** Start of Raw records **

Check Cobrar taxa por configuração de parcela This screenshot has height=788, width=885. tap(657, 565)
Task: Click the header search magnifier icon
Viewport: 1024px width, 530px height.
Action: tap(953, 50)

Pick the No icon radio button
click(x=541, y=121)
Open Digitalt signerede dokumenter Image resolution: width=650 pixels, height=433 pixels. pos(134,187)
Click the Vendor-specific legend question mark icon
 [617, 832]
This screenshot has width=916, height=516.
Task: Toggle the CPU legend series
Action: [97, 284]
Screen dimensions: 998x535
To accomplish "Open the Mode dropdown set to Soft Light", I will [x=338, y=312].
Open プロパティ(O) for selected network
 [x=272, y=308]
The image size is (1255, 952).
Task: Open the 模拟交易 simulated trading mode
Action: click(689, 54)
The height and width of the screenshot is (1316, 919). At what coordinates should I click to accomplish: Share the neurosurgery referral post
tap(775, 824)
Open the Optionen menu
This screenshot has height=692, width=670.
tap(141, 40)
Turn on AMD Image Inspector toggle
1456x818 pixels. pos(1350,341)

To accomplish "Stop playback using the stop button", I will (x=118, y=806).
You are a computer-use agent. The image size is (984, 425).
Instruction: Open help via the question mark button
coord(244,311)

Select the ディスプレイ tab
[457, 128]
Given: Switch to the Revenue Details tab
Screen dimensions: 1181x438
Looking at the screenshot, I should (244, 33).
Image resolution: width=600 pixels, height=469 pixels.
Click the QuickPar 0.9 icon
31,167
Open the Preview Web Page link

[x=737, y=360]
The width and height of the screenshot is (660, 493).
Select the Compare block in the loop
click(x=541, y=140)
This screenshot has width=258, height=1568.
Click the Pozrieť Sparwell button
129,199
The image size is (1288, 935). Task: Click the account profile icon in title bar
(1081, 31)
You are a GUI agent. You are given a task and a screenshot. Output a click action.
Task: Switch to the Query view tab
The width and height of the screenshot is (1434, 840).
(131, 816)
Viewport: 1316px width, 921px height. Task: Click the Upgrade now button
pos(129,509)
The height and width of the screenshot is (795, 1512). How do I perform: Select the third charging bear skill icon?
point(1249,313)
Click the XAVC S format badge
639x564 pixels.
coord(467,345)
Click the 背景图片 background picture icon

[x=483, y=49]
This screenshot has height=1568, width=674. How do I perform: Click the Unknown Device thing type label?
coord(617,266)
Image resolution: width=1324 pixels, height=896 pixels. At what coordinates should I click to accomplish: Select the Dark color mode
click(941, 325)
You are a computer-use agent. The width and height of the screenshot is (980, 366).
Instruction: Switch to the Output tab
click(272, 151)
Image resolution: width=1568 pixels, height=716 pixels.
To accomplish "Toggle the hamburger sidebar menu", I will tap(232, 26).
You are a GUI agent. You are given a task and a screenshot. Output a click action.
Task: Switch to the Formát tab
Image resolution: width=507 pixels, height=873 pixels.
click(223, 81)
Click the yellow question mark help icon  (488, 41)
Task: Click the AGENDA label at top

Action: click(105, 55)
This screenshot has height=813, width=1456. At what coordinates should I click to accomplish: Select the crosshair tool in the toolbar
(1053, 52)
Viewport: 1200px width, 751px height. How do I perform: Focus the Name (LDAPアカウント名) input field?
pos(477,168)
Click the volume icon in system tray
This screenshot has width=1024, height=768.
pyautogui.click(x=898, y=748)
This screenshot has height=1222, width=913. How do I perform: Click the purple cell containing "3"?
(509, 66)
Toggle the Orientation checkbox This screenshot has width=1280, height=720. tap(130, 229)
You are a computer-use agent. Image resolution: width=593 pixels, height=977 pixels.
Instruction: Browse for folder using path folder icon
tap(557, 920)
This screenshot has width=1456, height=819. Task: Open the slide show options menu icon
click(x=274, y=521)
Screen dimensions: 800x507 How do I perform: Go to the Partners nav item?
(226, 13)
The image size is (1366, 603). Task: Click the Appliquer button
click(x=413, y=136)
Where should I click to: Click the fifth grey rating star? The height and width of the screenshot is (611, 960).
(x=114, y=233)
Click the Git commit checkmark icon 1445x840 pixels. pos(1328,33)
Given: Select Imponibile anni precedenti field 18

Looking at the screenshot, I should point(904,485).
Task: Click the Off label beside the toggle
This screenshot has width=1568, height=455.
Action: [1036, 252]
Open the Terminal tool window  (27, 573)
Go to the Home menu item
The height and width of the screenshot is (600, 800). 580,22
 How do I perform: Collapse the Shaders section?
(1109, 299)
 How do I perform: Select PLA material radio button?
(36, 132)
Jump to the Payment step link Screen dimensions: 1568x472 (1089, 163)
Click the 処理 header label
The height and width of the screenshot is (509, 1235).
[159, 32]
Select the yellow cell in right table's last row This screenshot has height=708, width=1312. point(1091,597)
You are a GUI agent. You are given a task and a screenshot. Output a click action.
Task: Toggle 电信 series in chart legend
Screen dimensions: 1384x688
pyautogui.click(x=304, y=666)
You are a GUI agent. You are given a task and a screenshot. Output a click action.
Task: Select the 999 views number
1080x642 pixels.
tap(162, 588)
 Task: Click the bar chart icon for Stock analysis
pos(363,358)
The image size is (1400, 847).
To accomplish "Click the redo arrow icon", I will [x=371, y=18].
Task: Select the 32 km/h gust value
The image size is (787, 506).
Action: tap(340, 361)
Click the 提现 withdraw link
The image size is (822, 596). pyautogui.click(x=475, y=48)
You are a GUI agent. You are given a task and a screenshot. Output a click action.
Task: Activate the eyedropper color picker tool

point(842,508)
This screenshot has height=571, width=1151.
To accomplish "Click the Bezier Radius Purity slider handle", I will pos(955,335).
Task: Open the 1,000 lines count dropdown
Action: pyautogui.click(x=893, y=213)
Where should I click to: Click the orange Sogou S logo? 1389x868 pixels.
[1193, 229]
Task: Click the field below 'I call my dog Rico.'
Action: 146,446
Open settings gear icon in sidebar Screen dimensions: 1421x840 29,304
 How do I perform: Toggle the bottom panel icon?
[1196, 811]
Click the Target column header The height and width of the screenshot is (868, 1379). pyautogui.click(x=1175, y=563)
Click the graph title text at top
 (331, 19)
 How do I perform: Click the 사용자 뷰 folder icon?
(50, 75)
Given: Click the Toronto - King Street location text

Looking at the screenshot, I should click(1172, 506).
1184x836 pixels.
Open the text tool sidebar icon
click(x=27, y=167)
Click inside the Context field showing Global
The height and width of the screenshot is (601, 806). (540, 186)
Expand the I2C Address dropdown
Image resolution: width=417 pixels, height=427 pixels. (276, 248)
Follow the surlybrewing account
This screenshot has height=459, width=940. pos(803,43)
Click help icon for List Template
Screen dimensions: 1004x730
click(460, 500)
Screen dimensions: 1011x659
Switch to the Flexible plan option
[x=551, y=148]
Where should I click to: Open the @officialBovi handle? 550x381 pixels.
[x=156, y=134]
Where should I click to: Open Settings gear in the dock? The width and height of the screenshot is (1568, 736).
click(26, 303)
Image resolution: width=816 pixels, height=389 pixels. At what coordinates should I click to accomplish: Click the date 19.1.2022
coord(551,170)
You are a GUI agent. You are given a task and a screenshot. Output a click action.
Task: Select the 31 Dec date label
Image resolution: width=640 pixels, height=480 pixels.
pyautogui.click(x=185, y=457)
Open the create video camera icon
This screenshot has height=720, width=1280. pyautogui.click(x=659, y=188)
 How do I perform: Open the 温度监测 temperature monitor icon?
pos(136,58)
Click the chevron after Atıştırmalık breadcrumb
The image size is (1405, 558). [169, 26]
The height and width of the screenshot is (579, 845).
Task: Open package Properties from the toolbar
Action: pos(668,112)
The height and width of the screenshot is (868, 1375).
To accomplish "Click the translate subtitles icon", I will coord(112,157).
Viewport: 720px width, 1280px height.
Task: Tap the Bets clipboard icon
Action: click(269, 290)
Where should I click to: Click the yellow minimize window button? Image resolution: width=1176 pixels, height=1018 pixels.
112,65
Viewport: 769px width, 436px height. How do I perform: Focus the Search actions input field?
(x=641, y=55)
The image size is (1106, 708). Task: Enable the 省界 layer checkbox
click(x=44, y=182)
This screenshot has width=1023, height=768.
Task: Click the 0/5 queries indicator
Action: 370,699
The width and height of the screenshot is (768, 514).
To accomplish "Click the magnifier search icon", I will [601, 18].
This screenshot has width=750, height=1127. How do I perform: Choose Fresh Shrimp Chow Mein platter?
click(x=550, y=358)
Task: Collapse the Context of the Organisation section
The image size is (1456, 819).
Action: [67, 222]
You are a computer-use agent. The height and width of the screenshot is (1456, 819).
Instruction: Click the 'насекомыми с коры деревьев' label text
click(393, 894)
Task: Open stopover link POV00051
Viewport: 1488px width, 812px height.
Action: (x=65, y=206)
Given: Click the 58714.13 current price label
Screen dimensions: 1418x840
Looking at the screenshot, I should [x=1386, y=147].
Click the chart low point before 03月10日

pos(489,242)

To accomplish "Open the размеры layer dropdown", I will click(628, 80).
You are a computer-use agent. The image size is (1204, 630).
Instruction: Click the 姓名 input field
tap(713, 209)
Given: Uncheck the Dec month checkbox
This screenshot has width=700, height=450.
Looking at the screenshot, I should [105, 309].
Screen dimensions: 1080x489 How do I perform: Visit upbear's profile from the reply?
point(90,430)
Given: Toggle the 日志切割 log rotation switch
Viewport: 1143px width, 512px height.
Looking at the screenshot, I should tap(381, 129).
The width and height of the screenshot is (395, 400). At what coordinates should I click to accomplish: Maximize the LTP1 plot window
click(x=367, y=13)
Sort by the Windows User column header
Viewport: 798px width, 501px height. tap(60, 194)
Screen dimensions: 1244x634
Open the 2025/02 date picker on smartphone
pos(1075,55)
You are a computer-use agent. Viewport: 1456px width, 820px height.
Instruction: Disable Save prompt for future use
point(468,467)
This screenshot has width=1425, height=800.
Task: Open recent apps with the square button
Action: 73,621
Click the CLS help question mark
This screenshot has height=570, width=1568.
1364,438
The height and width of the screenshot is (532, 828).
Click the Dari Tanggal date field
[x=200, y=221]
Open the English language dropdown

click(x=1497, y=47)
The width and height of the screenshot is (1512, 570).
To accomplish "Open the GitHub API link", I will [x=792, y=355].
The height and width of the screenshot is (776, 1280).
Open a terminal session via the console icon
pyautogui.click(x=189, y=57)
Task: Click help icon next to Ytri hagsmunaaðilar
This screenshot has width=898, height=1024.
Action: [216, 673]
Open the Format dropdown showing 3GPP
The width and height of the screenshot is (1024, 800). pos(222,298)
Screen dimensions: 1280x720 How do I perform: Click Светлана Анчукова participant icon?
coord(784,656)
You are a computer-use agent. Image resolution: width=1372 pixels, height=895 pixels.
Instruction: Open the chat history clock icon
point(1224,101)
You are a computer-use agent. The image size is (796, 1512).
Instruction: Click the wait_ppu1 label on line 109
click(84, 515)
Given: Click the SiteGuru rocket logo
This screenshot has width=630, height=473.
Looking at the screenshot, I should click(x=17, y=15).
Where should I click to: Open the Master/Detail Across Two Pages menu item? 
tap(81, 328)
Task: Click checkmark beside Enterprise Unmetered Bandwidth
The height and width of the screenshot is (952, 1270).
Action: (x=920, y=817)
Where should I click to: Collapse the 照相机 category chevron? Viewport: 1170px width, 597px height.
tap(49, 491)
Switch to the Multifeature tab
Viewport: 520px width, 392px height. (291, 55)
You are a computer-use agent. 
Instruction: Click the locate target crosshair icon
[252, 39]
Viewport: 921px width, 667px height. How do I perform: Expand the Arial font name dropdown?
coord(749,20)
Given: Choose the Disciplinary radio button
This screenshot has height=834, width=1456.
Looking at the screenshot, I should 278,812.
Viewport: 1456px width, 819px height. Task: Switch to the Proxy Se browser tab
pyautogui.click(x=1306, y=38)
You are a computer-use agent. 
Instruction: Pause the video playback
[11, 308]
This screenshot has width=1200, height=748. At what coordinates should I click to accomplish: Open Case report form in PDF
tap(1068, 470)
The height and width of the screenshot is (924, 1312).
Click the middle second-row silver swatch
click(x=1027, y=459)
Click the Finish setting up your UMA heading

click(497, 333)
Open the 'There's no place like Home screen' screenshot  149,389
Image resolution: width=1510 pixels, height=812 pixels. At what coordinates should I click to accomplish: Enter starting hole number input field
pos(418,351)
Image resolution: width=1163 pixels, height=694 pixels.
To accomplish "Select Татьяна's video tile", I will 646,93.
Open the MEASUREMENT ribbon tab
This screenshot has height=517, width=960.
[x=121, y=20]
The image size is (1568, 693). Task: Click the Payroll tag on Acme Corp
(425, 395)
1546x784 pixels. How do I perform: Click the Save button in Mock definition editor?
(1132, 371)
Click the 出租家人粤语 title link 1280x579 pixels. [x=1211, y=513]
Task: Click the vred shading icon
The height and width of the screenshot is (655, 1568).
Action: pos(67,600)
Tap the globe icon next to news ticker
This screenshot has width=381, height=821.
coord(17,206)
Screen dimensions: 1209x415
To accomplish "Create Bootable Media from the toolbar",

** End of Raw records **

Could you rewrite everything in the listing from the line containing "This screenshot has height=813, width=1456." down to the line containing "click(x=413, y=136)", both included, as a numbered list with any blank lines dropped?

1. This screenshot has height=813, width=1456. At what coordinates should I click to accomplish: Select the crosshair tool in the toolbar
2. (1053, 52)
3. Viewport: 1200px width, 751px height. How do I perform: Focus the Name (LDAPアカウント名) input field?
4. pos(477,168)
5. Click the volume icon in system tray
6. This screenshot has width=1024, height=768.
7. pyautogui.click(x=898, y=748)
8. This screenshot has height=1222, width=913. How do I perform: Click the purple cell containing "3"?
9. (509, 66)
10. Toggle the Orientation checkbox This screenshot has width=1280, height=720. tap(130, 229)
11. You are a computer-use agent. Image resolution: width=593 pixels, height=977 pixels.
12. Instruction: Browse for folder using path folder icon
13. tap(557, 920)
14. This screenshot has width=1456, height=819. Task: Open the slide show options menu icon
15. click(x=274, y=521)
16. Screen dimensions: 800x507 How do I perform: Go to the Partners nav item?
17. (226, 13)
18. The image size is (1366, 603). Task: Click the Appliquer button
19. click(x=413, y=136)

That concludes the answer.